(Extract to read):
The archaeological record is unequivocal. In the 10th-11th century, white-tailed eagles scavenged around York. Their bones crop up infrequently, but they’ve been identified from both Coppergate and Hungate, showing that they were about in the city. There are a few things about the past that I still find genuinely mind-blowing, and one of them is that the white-tailed eagle – which is a bird of prey bigger than a swan, which looks like a plank when in flight, which went extinct in Britain in the 20th century and after being reintroduced, is still critically rare – scavenged in cities around the time of the Vikings and the Norman Conquest. Urban areas, of course, were a lot smaller and within easy commuting range of the countryside for the enterprising bird, as well as having more available food and butchery refuse to support a thriving ecosystem. In addition to white-tailed eagles, York supported and attracted buzzards, red kites, owls, and sparrowhawks. A single white-tailed eagle or red kite can consume around 500g of food per day – a thriving population could eat its way through two or three tonnes in a year. Were white-tailed eagles in the city all year? Carrion is a more important part of their diet in the winter months, when other food is scarce, so it’s possible to envisage hunger bringing them to the most likely food source when the weather turned colder. Were they welcome? Later records about red kites are more generally concerned with methods of keeping them away from chickens and other livestock, so attitudes were likely to have been ambivalent at best. A pair of peregrine falcons nests on the Minster today, and has made it into the list of “100 Best Things To Do in York” – a small and welcome reminder of the city’s past.


White-tailed eagle (Image source:

If the commensal birds of prey weren’t enough, there are a few – like goshawks, and maybe sparrowhawks – which were probably introduced to the city as tame falcons for falconry. And there’s the occasional bird of prey where we really don’t know how it got here. The only identified bone of golden eagle found in York came from medieval deposits at Hungate. Was it a trophy bird, brought back to the city for display or for its feathers? Or was it another unlikely urban scavenger? With its rarity, it’s hard to tell.


Auks: Guillemot, Razorbill, Puffin

If you’ve been to Flamborough Head (between Bridlington and Filey on the Yorkshire Coast), you have probably seen guillemots and puffins, together with a few others – cormorants, gannets, razorbills and the like. What these birds have in common is that they breed during the spring and summer and make their nests in large, cliff-top or cliff-side colonies, and spend much of their lives at sea. But for a few centuries, from around the 10th century through to the 14th century, they crop up at various sites in York – Hungate, Coppergate, Tanner Row – and also in Beverley from a similar date. What are these seabirds doing in the city? Butchery marks on the bones suggest fairly unequivocally that they were eaten, a practice which was far from unknown even up to comparatively recently. The community of St Kilda off the west coast of Scotland, famously, maintained their precarious existence on the island by harvesting the populations of seabirds which came to breed in the spring; and the great auk, the large flightless relative of the razorbill, was hunted to extinction by the end of the 19th century for its meat and its feathers. In York, with the breeding grounds at Flamborough nearby, these birds may have been a good cheap option for a low-status diet, particularly since the meat preserved well.

(Records from a collection):
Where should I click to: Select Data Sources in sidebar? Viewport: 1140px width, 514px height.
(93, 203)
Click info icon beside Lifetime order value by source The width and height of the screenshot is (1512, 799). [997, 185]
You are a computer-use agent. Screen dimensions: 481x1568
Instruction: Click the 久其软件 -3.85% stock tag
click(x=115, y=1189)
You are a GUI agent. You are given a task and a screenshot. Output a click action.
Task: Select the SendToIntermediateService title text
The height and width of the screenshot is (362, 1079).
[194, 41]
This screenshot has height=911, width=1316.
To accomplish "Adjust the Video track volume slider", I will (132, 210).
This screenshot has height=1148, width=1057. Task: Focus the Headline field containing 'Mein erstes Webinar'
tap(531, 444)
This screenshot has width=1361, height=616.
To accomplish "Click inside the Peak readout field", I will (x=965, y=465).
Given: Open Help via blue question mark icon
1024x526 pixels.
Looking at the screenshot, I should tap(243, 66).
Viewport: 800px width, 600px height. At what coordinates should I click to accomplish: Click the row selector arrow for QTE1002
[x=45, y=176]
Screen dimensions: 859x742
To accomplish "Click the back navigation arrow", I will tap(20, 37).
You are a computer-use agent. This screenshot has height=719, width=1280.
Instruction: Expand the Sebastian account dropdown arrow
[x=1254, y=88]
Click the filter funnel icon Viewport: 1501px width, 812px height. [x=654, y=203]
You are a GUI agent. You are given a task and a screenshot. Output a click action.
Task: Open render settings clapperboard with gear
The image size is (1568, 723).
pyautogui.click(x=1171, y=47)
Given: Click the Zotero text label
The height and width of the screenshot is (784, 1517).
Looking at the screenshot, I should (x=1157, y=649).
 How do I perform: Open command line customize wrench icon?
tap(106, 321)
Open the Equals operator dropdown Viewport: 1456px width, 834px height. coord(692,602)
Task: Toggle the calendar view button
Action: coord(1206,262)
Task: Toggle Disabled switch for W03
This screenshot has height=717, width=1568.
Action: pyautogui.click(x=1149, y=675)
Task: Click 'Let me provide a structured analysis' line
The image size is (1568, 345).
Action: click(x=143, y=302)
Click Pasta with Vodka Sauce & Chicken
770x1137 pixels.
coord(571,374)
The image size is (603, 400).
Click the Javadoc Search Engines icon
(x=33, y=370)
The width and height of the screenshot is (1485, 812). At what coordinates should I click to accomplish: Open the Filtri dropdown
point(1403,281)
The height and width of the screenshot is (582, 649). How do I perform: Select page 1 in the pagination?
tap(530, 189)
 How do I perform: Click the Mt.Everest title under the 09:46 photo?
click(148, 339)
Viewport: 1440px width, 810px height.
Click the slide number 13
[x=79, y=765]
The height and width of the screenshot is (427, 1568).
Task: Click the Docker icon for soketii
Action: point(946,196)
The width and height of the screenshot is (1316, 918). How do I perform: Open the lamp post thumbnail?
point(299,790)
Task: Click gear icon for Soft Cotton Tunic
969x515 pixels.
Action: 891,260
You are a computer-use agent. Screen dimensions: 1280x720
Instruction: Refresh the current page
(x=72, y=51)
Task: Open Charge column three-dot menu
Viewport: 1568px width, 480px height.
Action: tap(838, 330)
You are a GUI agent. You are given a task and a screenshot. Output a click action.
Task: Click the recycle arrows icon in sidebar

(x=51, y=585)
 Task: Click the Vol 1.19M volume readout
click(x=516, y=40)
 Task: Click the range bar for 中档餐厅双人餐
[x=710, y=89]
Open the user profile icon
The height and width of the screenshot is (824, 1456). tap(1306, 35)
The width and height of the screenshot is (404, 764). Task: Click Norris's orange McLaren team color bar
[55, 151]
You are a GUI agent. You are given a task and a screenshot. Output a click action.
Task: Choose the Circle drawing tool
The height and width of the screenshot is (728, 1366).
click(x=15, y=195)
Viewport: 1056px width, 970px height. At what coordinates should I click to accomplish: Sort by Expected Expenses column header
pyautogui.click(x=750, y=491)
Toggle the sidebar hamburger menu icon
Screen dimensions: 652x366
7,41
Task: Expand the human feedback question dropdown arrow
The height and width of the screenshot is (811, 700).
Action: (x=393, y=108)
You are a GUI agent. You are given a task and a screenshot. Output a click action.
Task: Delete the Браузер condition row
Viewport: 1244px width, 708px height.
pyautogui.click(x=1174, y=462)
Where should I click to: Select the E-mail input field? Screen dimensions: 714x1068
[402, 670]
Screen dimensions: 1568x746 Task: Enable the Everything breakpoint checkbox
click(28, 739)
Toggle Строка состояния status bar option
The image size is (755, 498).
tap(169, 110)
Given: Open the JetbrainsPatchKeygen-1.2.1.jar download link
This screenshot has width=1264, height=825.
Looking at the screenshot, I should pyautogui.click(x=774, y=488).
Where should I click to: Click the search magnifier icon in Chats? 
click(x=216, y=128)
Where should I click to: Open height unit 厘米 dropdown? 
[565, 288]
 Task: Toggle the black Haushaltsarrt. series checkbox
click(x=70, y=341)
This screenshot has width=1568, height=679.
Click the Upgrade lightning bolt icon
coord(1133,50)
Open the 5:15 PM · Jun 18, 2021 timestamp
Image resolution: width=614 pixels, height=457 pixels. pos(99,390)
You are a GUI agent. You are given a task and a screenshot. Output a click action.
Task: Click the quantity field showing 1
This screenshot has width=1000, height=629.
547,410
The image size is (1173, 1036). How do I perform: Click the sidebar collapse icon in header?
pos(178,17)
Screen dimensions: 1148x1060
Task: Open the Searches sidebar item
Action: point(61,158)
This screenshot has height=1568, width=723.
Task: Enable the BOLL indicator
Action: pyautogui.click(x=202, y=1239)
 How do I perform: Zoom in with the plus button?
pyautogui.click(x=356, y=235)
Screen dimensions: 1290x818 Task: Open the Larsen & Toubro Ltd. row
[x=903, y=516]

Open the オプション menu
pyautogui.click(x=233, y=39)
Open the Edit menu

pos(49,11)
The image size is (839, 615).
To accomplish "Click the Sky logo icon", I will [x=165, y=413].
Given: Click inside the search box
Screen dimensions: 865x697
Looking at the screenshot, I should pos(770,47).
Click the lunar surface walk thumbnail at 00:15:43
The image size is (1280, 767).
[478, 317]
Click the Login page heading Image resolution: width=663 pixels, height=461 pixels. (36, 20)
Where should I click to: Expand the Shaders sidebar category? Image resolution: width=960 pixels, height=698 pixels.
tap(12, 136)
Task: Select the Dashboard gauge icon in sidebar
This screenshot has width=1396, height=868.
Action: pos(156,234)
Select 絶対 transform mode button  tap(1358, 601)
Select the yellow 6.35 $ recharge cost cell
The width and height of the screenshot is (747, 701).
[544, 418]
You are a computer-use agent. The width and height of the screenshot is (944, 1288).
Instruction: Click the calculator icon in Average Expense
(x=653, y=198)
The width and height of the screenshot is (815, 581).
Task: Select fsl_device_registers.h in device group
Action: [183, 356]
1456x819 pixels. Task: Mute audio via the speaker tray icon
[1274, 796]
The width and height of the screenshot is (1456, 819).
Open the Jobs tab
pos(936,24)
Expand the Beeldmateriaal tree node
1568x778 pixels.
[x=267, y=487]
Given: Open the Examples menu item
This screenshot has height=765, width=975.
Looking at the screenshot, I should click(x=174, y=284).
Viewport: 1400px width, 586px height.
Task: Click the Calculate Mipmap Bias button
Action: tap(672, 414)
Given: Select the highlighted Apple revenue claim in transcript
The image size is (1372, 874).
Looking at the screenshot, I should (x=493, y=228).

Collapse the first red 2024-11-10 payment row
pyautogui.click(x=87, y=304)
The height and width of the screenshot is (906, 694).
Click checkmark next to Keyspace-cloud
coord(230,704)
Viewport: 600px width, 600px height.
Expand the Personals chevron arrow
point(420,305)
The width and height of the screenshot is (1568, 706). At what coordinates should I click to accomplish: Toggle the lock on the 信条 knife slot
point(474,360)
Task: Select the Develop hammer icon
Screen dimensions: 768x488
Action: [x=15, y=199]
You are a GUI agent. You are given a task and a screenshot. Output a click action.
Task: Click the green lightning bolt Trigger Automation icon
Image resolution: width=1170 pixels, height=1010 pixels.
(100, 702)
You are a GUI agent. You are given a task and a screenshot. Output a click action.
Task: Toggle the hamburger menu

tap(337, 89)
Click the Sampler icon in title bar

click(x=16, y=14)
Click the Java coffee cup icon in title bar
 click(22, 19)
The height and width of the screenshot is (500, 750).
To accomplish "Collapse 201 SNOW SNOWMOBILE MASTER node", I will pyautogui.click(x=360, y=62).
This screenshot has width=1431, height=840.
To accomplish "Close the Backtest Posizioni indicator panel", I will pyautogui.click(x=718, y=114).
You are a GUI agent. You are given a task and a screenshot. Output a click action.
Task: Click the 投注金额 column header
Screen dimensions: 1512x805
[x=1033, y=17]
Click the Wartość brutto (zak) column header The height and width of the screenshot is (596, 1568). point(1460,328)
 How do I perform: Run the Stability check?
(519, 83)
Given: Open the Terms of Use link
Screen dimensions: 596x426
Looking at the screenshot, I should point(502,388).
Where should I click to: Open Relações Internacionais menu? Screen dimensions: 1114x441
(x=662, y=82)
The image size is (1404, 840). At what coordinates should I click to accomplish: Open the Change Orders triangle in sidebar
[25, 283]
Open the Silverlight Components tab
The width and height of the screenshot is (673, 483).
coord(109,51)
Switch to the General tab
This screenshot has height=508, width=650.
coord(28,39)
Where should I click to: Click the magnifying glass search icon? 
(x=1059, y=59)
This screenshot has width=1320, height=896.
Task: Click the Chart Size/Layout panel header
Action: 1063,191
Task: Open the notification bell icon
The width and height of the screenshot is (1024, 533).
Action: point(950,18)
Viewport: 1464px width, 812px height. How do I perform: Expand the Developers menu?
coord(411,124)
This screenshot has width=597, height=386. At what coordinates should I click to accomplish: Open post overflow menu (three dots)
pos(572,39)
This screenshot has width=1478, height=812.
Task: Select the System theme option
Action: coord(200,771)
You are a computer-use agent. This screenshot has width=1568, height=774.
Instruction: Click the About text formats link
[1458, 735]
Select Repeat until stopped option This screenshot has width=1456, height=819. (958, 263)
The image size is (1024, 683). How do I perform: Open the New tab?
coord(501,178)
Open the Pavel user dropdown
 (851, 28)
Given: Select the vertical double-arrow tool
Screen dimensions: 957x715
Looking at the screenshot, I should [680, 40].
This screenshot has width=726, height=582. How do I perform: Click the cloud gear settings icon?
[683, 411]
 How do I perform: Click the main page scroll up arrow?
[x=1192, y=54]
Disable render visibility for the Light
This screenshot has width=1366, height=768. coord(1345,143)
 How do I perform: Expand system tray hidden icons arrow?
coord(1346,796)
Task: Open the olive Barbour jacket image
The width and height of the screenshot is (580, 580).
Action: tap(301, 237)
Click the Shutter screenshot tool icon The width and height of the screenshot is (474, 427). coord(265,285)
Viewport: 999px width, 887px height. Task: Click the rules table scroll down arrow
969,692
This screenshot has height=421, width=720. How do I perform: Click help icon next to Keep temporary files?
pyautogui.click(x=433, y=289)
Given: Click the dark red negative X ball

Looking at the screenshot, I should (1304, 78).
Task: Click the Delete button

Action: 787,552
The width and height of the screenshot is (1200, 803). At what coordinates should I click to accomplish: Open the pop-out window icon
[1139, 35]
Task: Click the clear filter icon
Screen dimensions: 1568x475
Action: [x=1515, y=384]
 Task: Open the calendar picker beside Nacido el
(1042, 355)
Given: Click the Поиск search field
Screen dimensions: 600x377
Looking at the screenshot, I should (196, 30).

(Job A): Name every seabird that the passage on birds in historic York says visitors to Flamborough Head have probably seen.
(Job B): Write the next part of the passage on birds in historic York, carrying on after its final sentence.
The records are separate material, unrelated to the passage on birds in historic York.

(Expected output A): Guillemots, puffins, cormorants, gannets, razorbills

(Expected output B):
(Below) Puffin – a tasty snack? Image source:


Another possible reason for their popularity is the medieval dietary laws. Under Church law, medieval Christians were not permitted to consume meat on “fasting days” – which, including every Wednesday and Friday, the whole of Lent and the whole of Advent, took up about half the year. However, the definition of meat proved to be somewhat flexible, with dolphins, porpoises, and beaver tails designated as “fish” in a sleight of hand which then let you eat them on a Friday. Is it possible that auks were similarly exempt from being meat? The monastery of Le Tréport in northern France argued in the 17th century that puffins were fish, successfully enough to convince their archbishop, and it is no stretch of the imagination to suppose that similar debates had occurred earlier in Yorkshire.

Sadly, however, there’s as yet no evidence from York for a different and rather marvellous use of seabirds – getting cormorants to fish for you. The idea was imported to England in the 17th century from China, and there are both woodcuts and training manuals which describe how you capture, keep and train your cormorant. The manuals do make clear, though, that however well-trained your cormorant, it would still a) smell and b) bite you in the face at any given opportunity, which may explain why the practice was short-lived.


Past Diversity, Present Lives

I’m finishing off writing this blog after a week spent in the Orkney Islands. If you haven’t been to Orkney, the bird life there is astounding. Beyond its multiple types of breeding seabirds, we got used to tripping over oystercatchers, skylarks and curlews on a daily basis. Coming back to the modern city – with its lack of any birds except pigeons, gulls and magpies – has been a shock.

The medieval period is for the most part nothing to aspire to, but it’s worth remembering that the diversity of birds which were on their streets, in their skies and on their plates is considerably different, and considerably greater, than in modern York. Medieval York was smaller, dirtier, and with more available rubbish – altogether a different ecology to the modern city. The past, as they say, is a different country. With white-tailed eagles in the sky.




Bond, J. & O’Connor, T. 1999. Bones from Medieval Deposits at 16-22 Coppergate and Other Sites in York. AY fascicule 15/5. York Archaeological Trust.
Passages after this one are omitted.